他方オカムラは、2026年3月期を最終年とする中期経営計画で、主力のオフィス家具事業で米国市場に本格参入する手法としてM&Aを計画している。
冷凍冷蔵ショーケースの次のターゲットは米国に移ることになりそうだ。
シェアアップに対応した生産体制を早期に構築
オカムラは2022年10月に、冷凍冷蔵ショーケースの工場の新設を決め、工事を進めてきた。
新工場の稼働に伴い冷凍冷蔵ショーケースのシェアを高めるとともに、遠隔監視システムなどの保守サービスの拡充や、内製化率の向上によるコスト削減などに取り組むという。

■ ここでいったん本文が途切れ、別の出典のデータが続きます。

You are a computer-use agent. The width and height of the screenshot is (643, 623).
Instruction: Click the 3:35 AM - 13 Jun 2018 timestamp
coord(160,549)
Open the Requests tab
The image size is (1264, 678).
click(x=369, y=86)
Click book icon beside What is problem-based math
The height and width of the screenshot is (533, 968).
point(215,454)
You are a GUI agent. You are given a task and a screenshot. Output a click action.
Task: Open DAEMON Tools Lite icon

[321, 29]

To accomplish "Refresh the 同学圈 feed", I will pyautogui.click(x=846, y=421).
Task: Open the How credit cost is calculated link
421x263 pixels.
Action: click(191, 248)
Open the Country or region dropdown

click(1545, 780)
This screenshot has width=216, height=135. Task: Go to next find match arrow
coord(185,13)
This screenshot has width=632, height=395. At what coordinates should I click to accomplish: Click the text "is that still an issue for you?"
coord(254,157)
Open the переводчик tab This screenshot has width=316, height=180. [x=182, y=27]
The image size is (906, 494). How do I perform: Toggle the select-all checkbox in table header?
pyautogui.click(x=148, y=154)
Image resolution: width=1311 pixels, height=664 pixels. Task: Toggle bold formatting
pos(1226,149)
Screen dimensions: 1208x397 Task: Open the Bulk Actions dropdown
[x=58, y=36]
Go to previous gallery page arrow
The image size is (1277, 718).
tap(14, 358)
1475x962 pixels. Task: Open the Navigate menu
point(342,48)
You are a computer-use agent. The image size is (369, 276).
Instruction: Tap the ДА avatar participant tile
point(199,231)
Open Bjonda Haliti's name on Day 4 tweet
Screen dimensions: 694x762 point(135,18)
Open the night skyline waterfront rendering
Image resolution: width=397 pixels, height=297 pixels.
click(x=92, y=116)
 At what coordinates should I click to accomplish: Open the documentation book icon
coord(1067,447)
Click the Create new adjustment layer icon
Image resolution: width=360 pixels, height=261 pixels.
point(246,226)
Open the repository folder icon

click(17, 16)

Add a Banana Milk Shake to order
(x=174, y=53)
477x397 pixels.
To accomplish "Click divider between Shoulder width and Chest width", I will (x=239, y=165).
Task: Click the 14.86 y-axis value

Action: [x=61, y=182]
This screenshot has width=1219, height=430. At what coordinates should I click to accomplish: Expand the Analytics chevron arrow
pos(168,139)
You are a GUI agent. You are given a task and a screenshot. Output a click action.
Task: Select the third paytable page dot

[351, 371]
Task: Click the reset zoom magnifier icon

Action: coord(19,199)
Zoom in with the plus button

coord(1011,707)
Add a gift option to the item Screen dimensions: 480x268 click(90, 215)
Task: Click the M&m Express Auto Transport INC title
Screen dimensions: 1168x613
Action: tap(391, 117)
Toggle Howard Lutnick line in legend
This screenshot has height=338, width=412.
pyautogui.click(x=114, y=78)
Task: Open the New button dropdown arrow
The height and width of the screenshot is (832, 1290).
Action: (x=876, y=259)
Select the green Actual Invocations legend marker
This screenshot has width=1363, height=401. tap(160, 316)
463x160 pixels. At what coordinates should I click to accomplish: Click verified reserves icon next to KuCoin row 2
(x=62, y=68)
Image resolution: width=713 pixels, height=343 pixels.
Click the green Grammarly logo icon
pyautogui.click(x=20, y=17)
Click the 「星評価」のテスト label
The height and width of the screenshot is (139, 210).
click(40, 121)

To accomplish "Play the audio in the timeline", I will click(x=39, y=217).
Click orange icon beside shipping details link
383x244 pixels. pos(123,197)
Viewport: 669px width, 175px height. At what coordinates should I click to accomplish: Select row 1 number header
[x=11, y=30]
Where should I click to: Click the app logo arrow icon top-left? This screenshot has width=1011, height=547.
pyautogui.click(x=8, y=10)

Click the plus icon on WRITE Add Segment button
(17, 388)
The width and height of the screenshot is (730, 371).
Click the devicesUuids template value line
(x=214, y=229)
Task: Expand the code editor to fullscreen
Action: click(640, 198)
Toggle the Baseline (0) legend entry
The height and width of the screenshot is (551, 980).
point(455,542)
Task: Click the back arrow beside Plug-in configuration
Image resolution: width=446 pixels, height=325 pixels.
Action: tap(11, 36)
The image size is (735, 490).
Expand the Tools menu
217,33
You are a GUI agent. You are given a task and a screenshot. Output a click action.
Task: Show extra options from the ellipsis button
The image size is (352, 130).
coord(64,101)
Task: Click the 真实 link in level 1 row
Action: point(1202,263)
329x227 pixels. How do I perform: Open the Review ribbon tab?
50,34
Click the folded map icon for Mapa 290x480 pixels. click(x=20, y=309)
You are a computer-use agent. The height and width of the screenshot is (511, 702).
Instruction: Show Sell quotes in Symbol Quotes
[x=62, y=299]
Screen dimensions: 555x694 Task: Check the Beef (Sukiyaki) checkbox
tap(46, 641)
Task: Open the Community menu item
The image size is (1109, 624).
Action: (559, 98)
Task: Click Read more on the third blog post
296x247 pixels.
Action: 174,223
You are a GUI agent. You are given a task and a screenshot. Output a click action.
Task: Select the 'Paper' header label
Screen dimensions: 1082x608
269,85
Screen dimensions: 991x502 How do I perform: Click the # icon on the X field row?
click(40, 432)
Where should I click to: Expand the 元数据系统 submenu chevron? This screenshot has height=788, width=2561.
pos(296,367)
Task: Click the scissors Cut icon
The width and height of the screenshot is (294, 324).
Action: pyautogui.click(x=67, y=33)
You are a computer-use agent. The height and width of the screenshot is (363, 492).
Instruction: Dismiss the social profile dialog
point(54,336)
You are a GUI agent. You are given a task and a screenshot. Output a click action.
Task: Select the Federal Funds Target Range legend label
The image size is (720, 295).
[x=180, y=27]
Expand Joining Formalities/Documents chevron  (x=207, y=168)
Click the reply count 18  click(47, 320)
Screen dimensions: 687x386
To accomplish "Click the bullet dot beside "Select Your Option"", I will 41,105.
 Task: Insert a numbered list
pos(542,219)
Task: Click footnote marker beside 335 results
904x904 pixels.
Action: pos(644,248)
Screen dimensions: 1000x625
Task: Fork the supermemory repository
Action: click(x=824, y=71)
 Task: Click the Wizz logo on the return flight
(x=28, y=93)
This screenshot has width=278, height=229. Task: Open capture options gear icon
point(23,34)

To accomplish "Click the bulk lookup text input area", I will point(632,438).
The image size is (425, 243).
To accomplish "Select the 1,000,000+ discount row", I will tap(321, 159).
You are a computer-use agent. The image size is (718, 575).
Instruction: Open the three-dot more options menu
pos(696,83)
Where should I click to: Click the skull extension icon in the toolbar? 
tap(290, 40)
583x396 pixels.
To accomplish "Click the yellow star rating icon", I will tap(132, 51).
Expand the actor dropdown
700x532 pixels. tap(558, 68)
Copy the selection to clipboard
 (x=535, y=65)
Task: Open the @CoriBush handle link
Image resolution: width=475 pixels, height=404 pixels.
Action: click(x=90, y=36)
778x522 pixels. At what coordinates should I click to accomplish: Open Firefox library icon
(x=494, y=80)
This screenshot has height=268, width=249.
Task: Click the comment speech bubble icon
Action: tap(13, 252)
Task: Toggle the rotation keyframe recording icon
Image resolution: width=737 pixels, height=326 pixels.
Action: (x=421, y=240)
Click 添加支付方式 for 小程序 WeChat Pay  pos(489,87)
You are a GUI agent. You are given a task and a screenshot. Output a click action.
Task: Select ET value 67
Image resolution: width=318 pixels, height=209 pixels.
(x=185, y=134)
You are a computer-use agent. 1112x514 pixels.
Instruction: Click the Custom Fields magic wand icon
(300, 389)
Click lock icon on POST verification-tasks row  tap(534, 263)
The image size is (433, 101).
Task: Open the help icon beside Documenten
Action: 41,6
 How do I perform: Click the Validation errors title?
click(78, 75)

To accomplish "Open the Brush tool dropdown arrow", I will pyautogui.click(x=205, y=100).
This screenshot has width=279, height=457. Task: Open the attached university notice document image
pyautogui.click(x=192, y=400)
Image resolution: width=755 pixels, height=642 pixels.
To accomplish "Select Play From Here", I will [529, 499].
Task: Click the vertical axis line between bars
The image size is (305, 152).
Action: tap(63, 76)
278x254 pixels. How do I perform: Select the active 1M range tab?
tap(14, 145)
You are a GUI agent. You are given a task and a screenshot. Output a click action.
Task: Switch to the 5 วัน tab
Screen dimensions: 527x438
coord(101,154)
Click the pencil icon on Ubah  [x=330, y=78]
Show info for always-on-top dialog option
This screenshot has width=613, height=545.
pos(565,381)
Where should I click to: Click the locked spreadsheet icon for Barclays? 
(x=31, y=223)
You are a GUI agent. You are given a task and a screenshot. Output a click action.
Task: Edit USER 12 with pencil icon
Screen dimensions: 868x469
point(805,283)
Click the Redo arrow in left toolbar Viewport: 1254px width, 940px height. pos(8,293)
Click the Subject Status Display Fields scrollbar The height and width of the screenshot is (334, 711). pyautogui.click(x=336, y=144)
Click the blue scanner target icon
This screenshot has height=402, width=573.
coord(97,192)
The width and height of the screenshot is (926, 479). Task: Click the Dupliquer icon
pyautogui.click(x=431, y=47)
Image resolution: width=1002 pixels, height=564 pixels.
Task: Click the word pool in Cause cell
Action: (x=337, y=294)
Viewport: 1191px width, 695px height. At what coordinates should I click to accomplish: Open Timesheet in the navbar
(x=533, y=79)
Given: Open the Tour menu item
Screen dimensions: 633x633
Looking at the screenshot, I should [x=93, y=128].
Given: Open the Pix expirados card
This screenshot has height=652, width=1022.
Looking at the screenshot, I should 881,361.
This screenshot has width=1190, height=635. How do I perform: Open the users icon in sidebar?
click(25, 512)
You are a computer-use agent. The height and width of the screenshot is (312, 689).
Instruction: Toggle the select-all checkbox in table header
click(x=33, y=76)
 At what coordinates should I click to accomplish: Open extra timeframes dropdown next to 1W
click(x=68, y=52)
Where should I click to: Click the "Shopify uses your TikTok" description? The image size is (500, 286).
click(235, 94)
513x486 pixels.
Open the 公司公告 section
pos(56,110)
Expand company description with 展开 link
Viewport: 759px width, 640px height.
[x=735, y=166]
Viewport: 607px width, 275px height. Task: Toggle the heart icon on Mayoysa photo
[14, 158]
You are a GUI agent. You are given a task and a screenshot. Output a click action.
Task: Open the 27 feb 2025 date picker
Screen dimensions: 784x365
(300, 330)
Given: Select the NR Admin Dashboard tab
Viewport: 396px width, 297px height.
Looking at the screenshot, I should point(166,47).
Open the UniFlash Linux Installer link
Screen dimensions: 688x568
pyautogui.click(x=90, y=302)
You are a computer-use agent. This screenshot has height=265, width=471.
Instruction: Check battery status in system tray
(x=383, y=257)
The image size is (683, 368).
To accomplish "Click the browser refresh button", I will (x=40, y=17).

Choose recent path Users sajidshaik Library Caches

この新工場立ち上げに創研工業のノウハウを活用することで、シェアアップに対応した生産体制を早期に構築する方針だ。
創研工業は事業の譲り受けが決まる前からオカムラの主要取引先となっており、東京商工リサーチによると同社の2024年3月期の売上高は19億7400万円(前年度比17.9%減)、当期利益は400万円(同89.7%減)で、販売先は99%がオカムラだった。
M&Aで目標上振れも
オカムラは中期経営計画で、戦略投資枠として500億円を計上しており、このうち海外事業では北米、中国、アセアンを重要取り組み市場として、現地のパートナーとの提携や合弁のほかにM&Aによる現地市場に根ざした地産地消型の事業を展開するとしている。
中でも米国では本格的な市場参入のために、合弁事業と並んでM&Aを有力施策と位置付けている。
こうした取り組みを踏まえたうえで、同社では2023年5月に策定した同中期経営計画を2024年5月に見直し、2026年3月期に売上高3000億円以上、営業利益240億円としていた当初の目標を、売上高3250億円以上、営業利益270億円に引き上げた。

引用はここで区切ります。